§ Problem to work on: A single number is the whole answer: how many lines in this listing contain "price".

§ Available records:
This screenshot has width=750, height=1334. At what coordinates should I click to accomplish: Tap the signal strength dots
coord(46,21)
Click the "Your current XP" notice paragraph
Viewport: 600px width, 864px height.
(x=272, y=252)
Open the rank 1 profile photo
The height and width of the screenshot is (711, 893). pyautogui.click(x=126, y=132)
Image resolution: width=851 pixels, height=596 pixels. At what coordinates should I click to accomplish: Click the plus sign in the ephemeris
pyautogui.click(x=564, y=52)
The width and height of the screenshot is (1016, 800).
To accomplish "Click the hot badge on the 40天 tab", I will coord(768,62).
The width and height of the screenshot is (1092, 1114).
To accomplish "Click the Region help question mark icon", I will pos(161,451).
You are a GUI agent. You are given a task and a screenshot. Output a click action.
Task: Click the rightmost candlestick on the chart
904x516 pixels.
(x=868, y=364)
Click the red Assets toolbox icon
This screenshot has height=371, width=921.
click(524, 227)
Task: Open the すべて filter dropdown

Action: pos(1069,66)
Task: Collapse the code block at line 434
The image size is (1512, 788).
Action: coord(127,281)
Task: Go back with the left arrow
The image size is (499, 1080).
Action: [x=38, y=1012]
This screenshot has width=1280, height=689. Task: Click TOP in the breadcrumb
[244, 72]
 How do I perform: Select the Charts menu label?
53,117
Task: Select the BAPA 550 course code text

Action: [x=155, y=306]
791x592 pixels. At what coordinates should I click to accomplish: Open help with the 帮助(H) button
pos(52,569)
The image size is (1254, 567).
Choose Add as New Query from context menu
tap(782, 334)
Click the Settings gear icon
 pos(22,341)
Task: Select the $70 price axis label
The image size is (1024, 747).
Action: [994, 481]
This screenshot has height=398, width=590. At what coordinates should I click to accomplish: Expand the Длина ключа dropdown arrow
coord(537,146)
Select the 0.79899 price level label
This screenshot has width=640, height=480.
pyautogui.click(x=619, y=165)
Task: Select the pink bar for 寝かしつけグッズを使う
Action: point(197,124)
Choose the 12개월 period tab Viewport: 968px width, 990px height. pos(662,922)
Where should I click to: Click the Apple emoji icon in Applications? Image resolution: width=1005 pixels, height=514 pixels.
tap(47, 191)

§ Output for this exercise: 2